1Effectiveness or efficacy is the extent to which planned outcomes, goals, or objectives are achieved as a result of an activity. Effectiveness assumes a field result, efficacy ideal circumstance. Efficiency is the ratio of the output to the inputs of any system. A test with perfect effectiveness and efficacy could be inefficient because of cost or side effects.

2Diagnosis (Greek: διάγνωση, from δια dia- “apart-split”, and γνώση gnosi “to learn, knowledge”) is the identification of the nature of anything, either by process of elimination or other analytical methods.

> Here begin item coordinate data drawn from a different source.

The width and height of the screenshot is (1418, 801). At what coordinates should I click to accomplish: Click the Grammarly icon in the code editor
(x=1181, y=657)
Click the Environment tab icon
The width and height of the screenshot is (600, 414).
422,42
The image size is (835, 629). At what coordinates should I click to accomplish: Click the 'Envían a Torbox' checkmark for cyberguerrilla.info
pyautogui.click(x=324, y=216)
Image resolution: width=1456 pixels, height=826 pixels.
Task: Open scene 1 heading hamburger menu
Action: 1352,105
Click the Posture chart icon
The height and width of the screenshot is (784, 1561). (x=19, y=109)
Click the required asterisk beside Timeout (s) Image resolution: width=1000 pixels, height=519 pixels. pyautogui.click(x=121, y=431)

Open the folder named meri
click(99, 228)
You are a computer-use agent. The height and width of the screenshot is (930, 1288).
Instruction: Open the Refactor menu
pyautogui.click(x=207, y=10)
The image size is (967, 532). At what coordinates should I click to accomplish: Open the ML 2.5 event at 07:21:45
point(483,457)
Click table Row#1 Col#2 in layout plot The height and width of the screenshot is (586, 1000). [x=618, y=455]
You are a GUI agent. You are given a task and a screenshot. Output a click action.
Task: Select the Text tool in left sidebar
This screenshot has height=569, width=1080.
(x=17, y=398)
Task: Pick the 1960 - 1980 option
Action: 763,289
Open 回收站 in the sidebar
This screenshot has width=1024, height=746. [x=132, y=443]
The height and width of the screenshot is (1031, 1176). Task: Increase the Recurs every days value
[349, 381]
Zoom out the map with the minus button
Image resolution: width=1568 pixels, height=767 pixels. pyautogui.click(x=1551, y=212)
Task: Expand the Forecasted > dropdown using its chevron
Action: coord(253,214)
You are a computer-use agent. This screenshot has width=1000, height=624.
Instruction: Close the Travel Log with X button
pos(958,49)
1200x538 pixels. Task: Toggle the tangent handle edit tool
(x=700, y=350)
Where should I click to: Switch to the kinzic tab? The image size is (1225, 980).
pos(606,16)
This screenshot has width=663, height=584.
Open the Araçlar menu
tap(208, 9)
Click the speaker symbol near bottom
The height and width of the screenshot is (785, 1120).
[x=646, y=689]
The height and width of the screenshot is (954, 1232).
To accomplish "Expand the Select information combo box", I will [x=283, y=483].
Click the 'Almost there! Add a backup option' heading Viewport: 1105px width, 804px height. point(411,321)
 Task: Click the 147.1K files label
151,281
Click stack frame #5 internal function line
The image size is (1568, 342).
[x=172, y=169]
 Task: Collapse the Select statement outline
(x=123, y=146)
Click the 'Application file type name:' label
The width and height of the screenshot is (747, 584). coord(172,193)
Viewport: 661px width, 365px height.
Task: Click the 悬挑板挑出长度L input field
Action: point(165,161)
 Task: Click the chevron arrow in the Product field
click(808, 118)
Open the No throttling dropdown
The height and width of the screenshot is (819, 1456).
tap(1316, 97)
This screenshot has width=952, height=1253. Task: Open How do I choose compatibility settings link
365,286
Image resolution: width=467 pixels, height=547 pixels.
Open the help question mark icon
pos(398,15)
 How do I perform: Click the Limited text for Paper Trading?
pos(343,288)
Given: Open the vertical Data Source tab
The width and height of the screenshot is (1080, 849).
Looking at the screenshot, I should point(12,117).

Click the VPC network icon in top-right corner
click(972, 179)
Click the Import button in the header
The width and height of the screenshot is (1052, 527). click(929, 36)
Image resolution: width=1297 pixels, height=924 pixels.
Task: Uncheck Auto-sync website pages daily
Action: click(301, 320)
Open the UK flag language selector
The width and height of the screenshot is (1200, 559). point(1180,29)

Therefore defining diagnostic techniques are not really diagnostic but classifiers.

3Taxonomy is the practice and science of classification. The word finds its roots in the Greek τάξις, taxis (meaning “order”, “arrangement”) and νόμος, nomos (“law” or “science”). Taxonomy uses taxonomic units, known as taxa (singular taxon)

4Ground truth is a term originally used in remote sensing; it refers to information collected on location. Ground truth allows image data to be related to real features and materials on the ground. In medicine it refers to the verified diagnosis.

5From the mid-17th century via late Latin < Greek prognōsis “knowledge beforehand” < gignōskein “know”.

6The defining diagnosis defines the ground truth; the next best thing is a gold standard.